TASK BRIEF: For the data below, report only the number of lines containing the string "computer".

(SUPPLIED RECORDS Opens)

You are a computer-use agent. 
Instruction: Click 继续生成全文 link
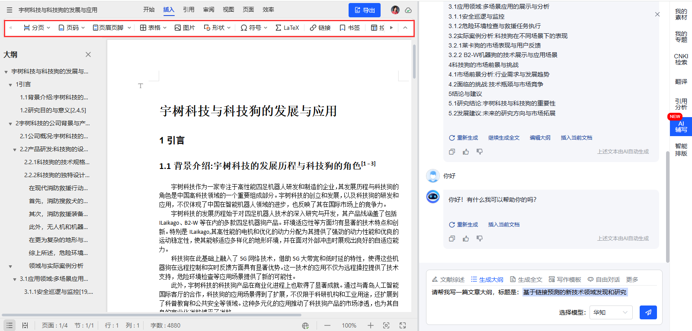[503, 138]
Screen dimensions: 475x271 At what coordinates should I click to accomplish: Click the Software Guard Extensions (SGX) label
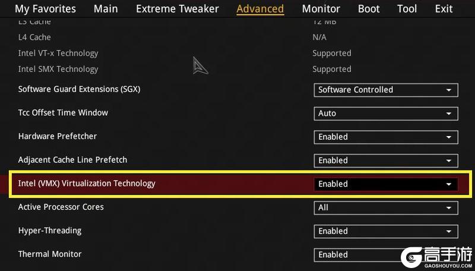(79, 89)
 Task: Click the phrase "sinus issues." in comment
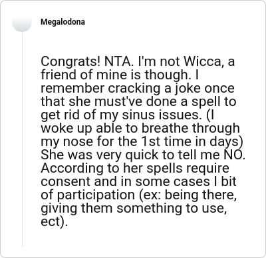coord(163,115)
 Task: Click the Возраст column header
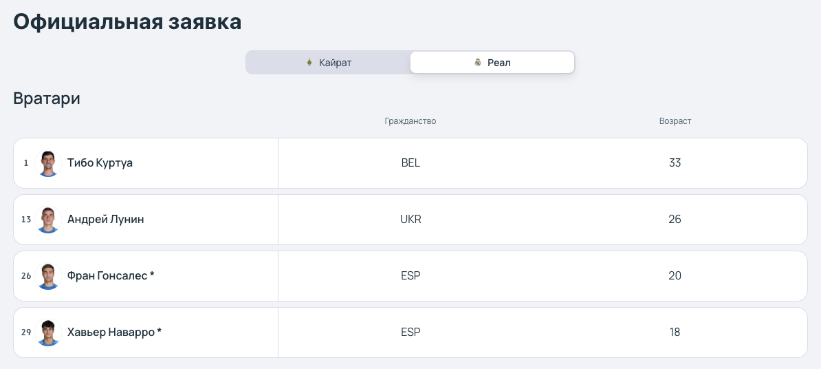coord(675,121)
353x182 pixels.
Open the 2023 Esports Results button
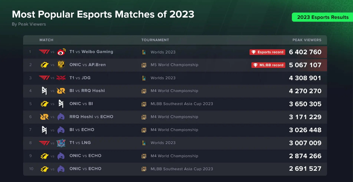[323, 17]
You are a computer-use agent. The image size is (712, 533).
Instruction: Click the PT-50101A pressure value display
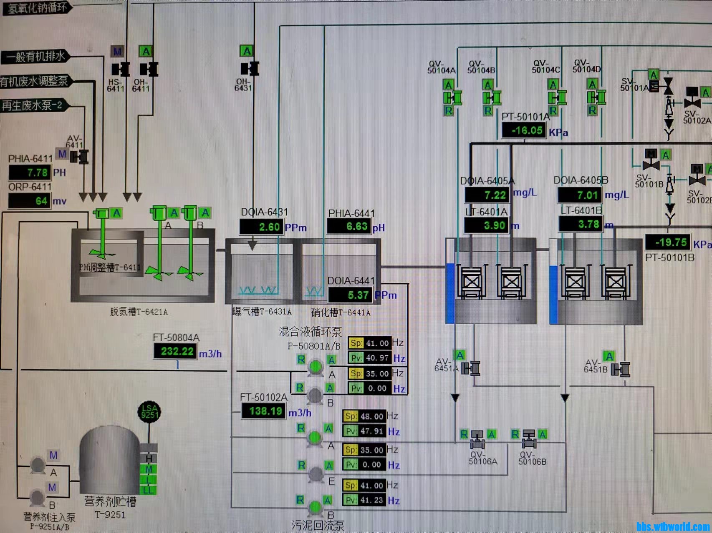point(524,130)
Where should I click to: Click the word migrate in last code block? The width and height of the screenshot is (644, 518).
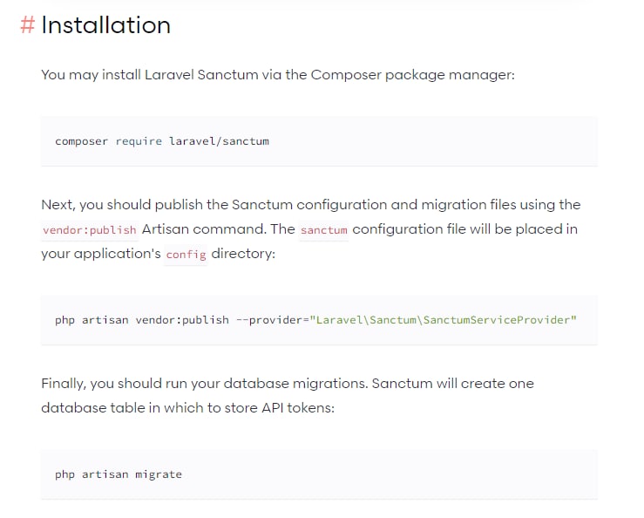[x=159, y=474]
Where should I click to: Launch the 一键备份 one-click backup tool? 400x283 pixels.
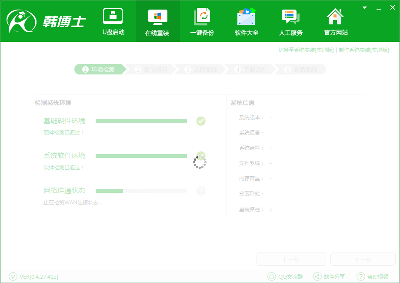point(202,21)
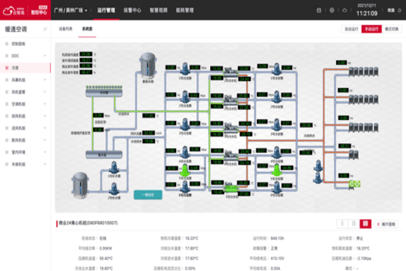Click the teal 一键设定 button
406x271 pixels.
(148, 195)

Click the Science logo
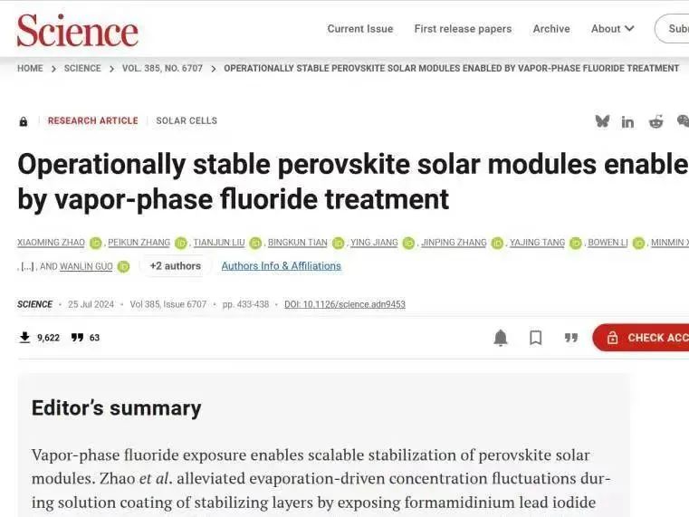tap(77, 30)
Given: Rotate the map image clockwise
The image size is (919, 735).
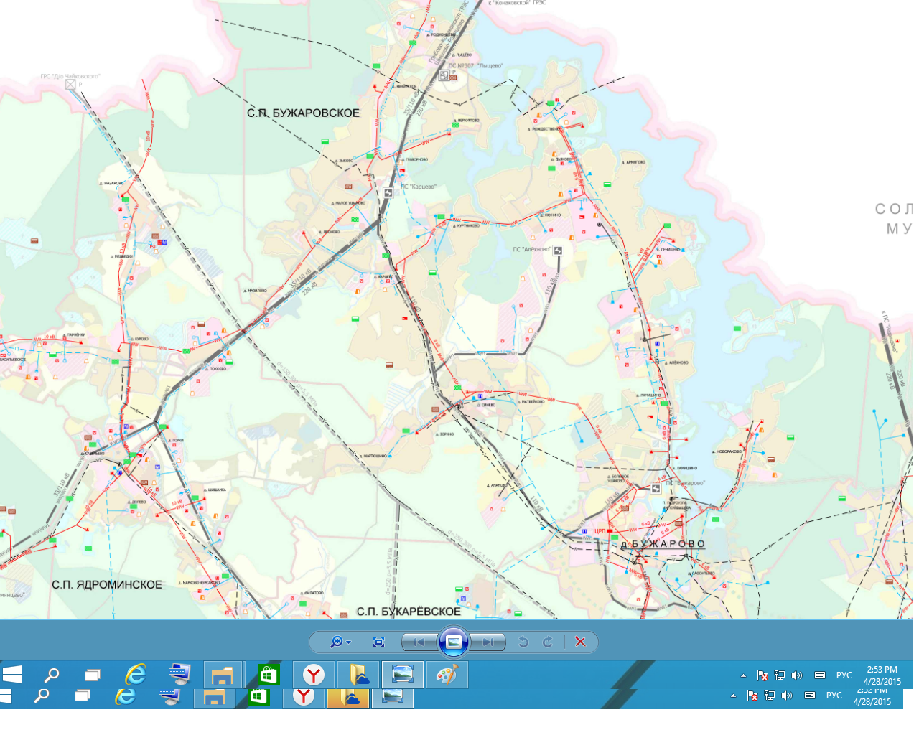Looking at the screenshot, I should point(548,642).
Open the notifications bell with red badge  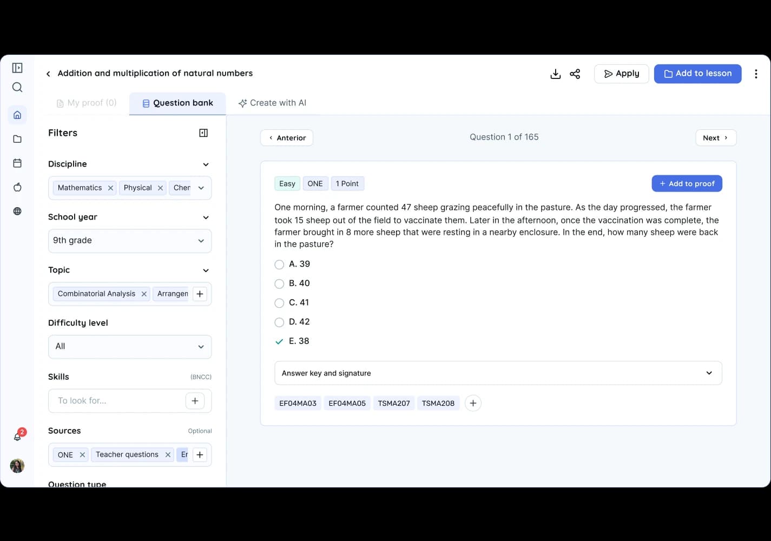[18, 436]
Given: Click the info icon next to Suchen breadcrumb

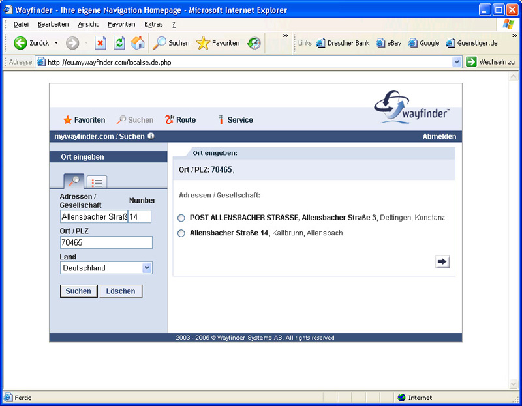Looking at the screenshot, I should pyautogui.click(x=151, y=136).
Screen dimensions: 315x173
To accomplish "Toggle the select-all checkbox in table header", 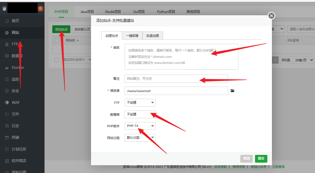I will 57,41.

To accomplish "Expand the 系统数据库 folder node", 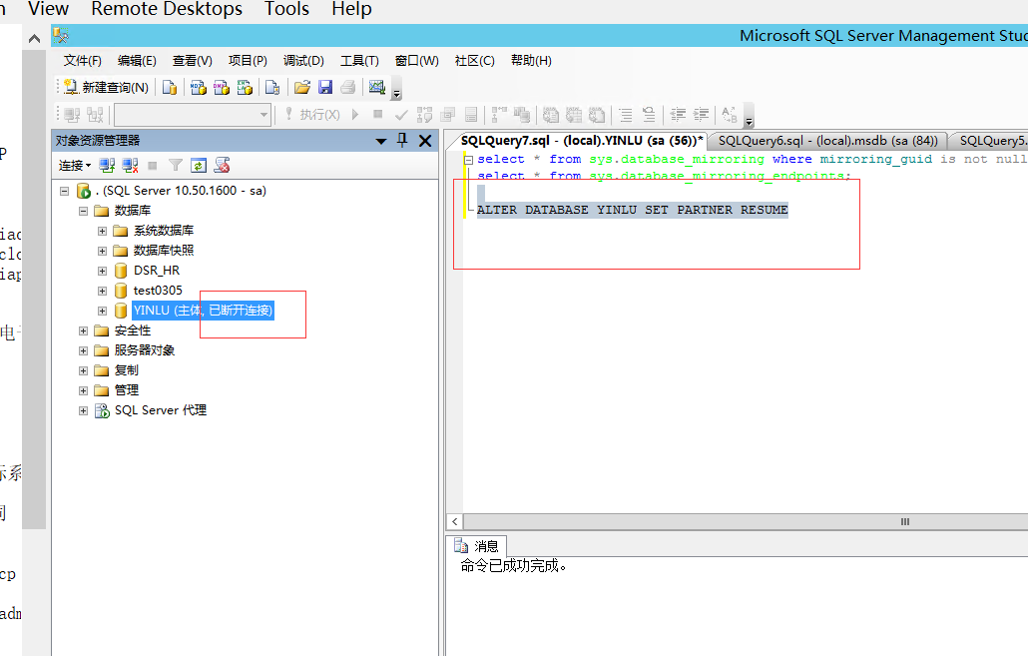I will tap(103, 231).
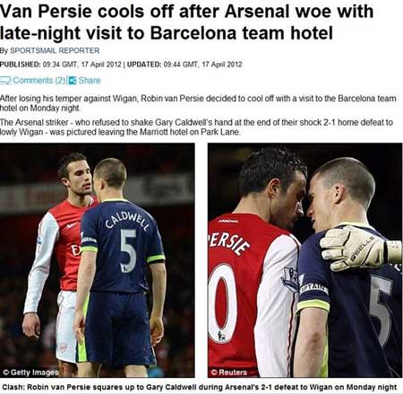This screenshot has height=395, width=403.
Task: Open the SPORTSMAIL REPORTER byline link
Action: point(55,50)
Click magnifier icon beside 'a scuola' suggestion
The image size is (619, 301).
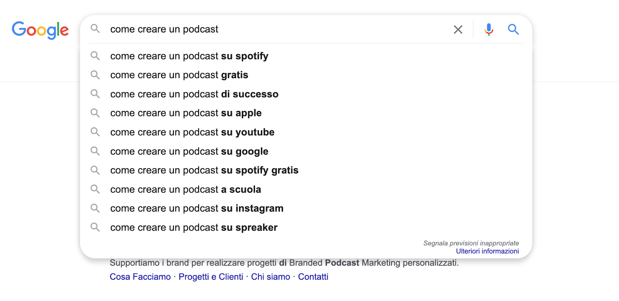coord(95,189)
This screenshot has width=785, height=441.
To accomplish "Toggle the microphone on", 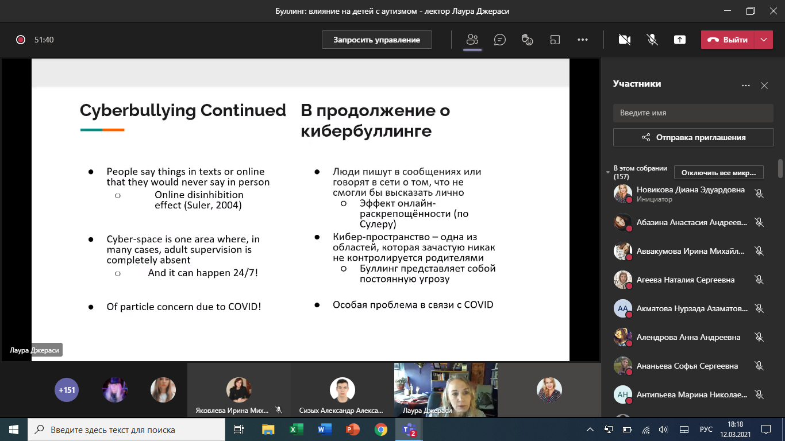I will coord(652,40).
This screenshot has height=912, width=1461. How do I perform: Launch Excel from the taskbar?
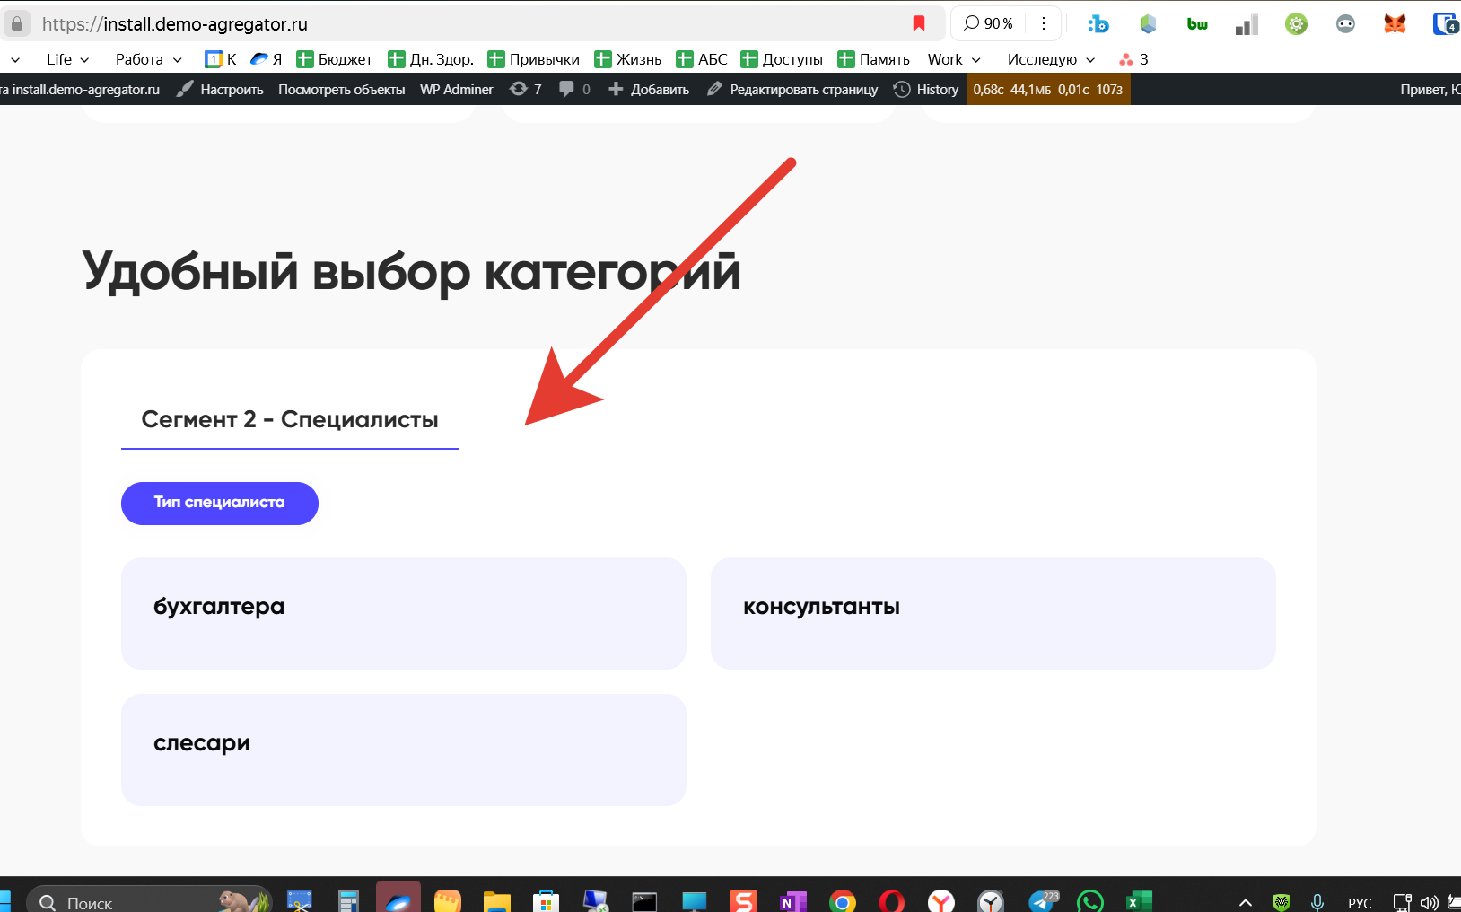pyautogui.click(x=1139, y=901)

(SUPPLIED RECORDS Closes)

RESPONSE BELOW: 2